Node with the name `related`
There appears to be a node CHV:0000018040 with the category biolink:ChemicalEntity with the name related. This seems to be a bug (and throws off a tiny portion of our LLM NLP->TRAPI in https://github.com/Translator-CATRAX/catrax-milestones/issues/36). Easy enough for us to fix locally, but thought you would want to know/investigate to see if it's part of a larger problem.
Hi @dkoslicki thank you for the bug report. Where did this appear?
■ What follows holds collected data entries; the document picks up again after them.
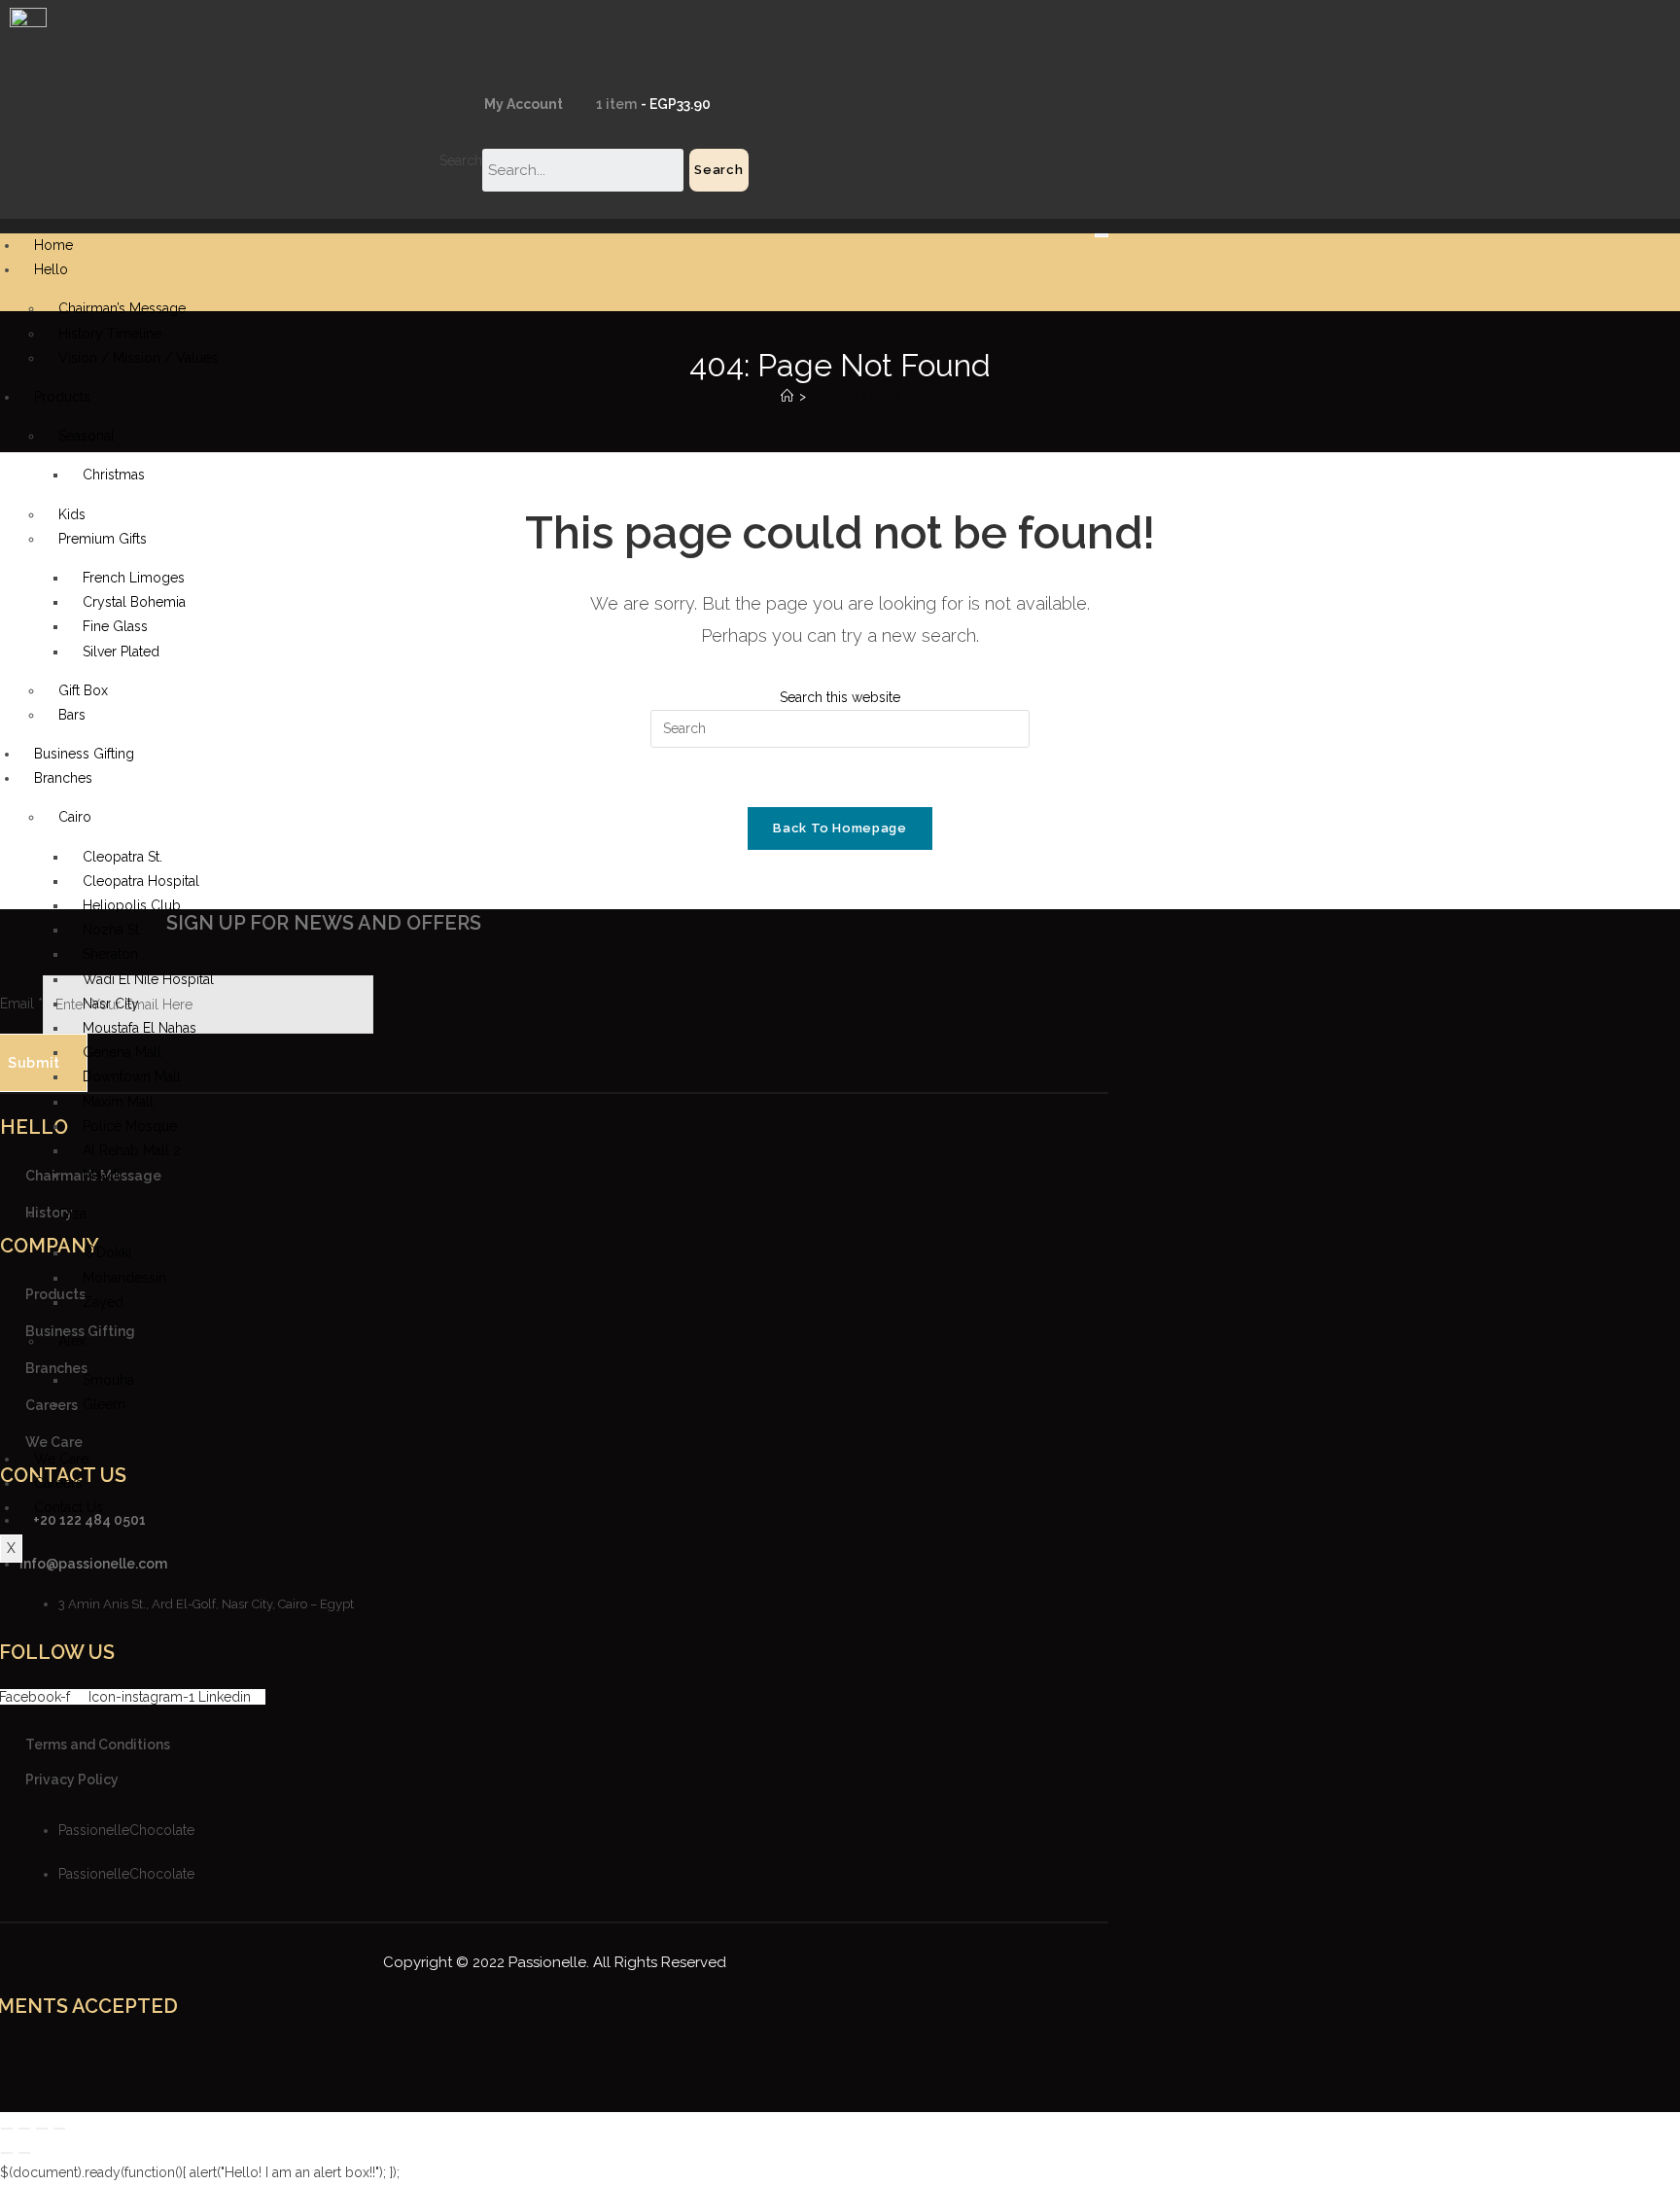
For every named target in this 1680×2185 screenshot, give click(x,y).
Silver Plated (121, 651)
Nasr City (111, 1003)
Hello (51, 269)
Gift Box (83, 690)
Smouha (108, 1380)
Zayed (103, 1302)
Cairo (74, 817)
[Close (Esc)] (59, 2129)
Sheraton (110, 954)
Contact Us (68, 1507)
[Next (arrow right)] (24, 2153)
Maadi (101, 1174)
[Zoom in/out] (7, 2129)
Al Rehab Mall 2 (132, 1150)
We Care (61, 1458)
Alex (72, 1341)
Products (62, 397)
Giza (72, 1213)
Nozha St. (112, 929)
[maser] (544, 2062)
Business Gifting (84, 753)
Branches (63, 778)
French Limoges (134, 577)
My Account (522, 104)
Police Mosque (130, 1126)
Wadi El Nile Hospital (148, 979)
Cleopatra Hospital (141, 881)
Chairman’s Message (122, 308)
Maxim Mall (118, 1102)
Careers (58, 1483)
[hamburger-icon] (1101, 235)
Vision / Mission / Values (138, 358)
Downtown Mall (132, 1076)
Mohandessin (124, 1278)
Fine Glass (115, 626)
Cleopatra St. (122, 856)
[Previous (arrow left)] (7, 2153)
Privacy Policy (72, 1779)
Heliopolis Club (132, 905)
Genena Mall (122, 1052)
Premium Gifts (102, 538)
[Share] (42, 2129)
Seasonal (86, 435)
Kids (72, 514)
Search (460, 160)
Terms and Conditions (97, 1744)
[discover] (577, 2062)
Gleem (104, 1404)
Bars (72, 714)
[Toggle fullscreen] (24, 2129)
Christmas (114, 474)
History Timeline (109, 333)
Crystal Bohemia (134, 602)
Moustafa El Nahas (139, 1028)
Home (53, 245)
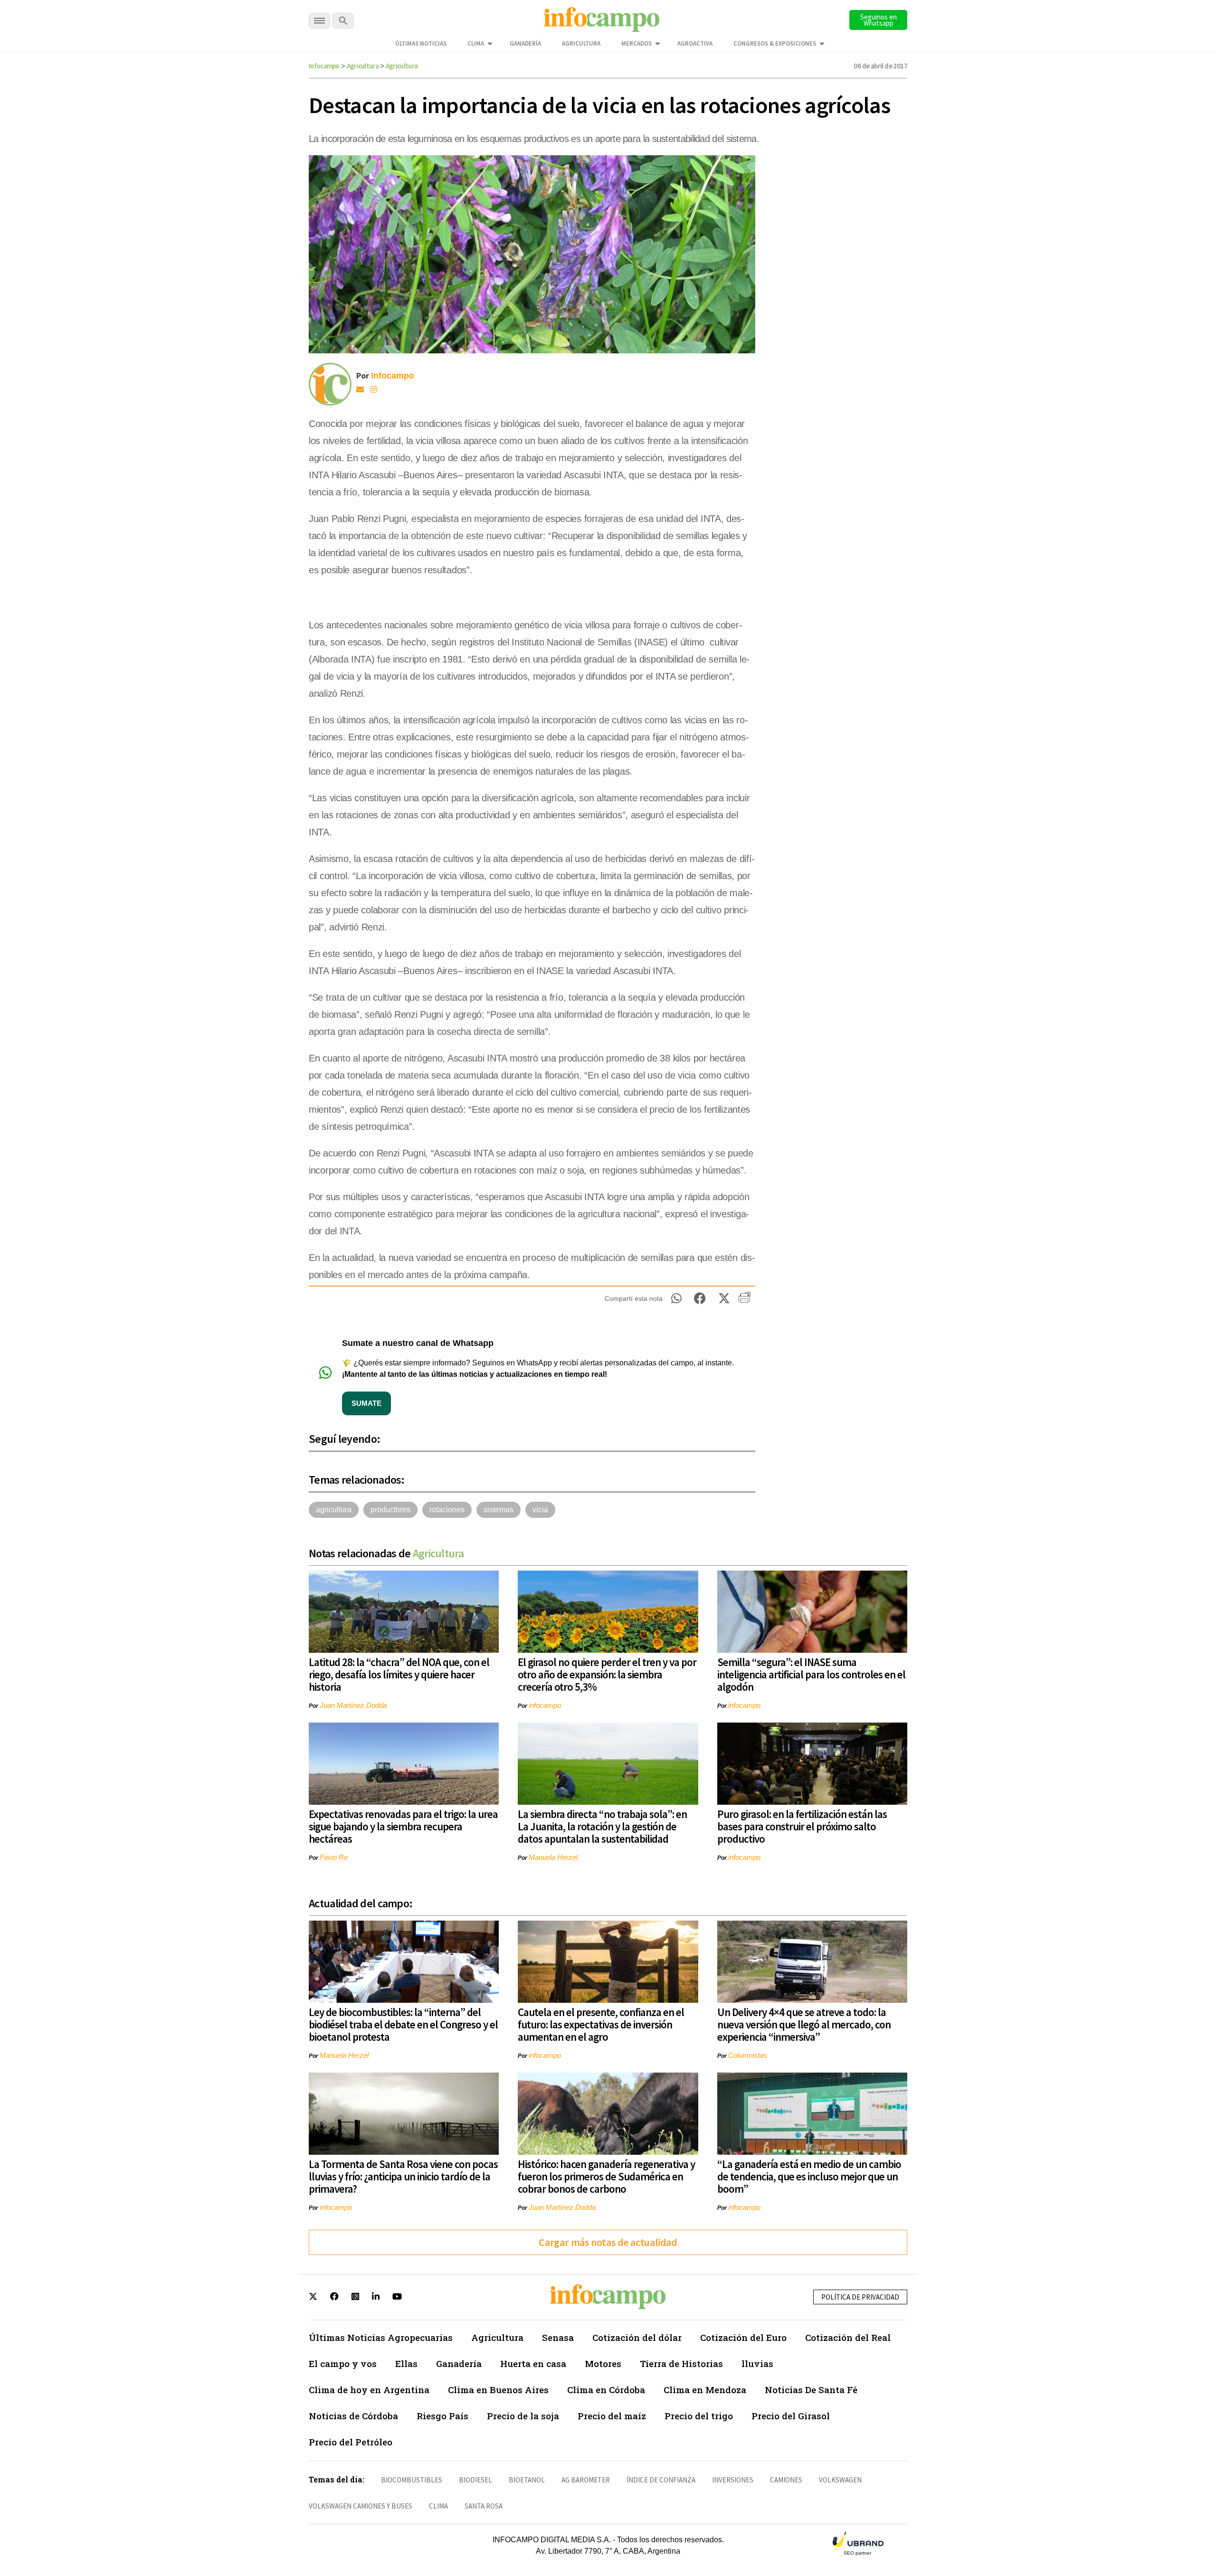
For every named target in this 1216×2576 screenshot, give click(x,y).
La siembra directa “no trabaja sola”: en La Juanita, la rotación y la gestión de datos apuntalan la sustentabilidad (602, 1826)
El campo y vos (343, 2363)
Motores (603, 2363)
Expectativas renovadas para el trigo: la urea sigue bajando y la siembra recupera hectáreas (403, 1826)
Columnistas (747, 2055)
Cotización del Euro (743, 2337)
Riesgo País (442, 2416)
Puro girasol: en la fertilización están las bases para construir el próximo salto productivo (802, 1826)
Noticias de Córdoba (353, 2416)
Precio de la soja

In an ARAX result?
In the KG2 JSON-lines dump, when making a RAG database to help with NLP->TRAPI. So not in ARAX, but rather in the KG2 dump itself
"Bad node" is a "Bad issue title". Updated
Here is the node in KG2pre:
{"category": "biolink:ChemicalEntity", "category_label": "chemical_entity", "creation_date": null, "deprecated": false, "description": "UMLS Semantic Type: STY:T109", "full_name": "related", "has_biological_sequence": null, "id": "CHV:0000018040", "iri": "http://purl.bioontology.org/ontology/CHV/0000018040", "name": "related", "provided_by": ["infores:chv-umls"], "publications": [], "replaced_by": null, "synonym": ["relate", "relates"], "update_date": "2023"}
It comes from the UMLS import.
There's only one edge featuring this node and it's a cross reference:
{"agent_type": "manual_agent", "domain_range_exclusion": false, "id": "CHV:0000018040---UMLS:xref---None---None---None---UMLS:C0163712---umls_source:CHV", "knowledge_level": "knowledge_assertion", "negated": false, "object": "UMLS:C0163712", "predicate": "biolink:close_match", "predicate_label": "xref", "primary_knowledge_source": "infores:chv-umls", "publications": [], "publications_info": {}, "qualified_object_aspect": null, "qualified_object_direction": null, "qualified_predicate": null, "relation_label": "xref", "source_predicate": "UMLS:xref", "subject": "CHV:0000018040", "update_date": "2023"}
The entry for the cross referenced node is:
{"category": "biolink:ChemicalEntity", "category_label": "chemical_entity", "creation_date": null, "deprecated": false, "description": "UMLS Semantic Type: STY:T109", "full_name": "Relate - vinyl resin", "has_biological_sequence": null, "id": "UMLS:C0163712", "iri": "https://identifiers.org/umls:C0163712", "name": "Relate - vinyl resin", "provided_by": ["infores:umls"], "publications": [], "replaced_by": null, "synonym": ["related", "relate", "relates"], "update_date": "2023"}
Here is the "raw" (from umls.jsonl) data regarding this node:
{"('CHV', '0000018040')": {"attributes": {"COMBO_SCORE": ["0.880223872", "0.870335809", "0.8118"], "COMBO_SCORE_NO_TOP_WORDS": ["0.880223872", "0.870335809", "0.8118"], "CONTEXT_SCORE": ["-1", "0.9"], "CUI_SCORE": ["0.8118"], "DISPARAGED": ["no"], "FREQUENCY": ["-1", "0.928871617"]}, "cuis": ["C0163712"], "names": {"PT": {"Y": ["related"]}, "SY": {"Y": ["relate", "relates"]}}, "tuis": ["T109"]}}
This raises a couple of issues. T109 should be small molecule (per the Biolink Model version 4.2.5, which was used in the build of KG2.10.2). This likely means that there is an issue with the validation script. Second, there seems to be an issue with CHV/UMLS for categorizing a nonsense term with that TUI.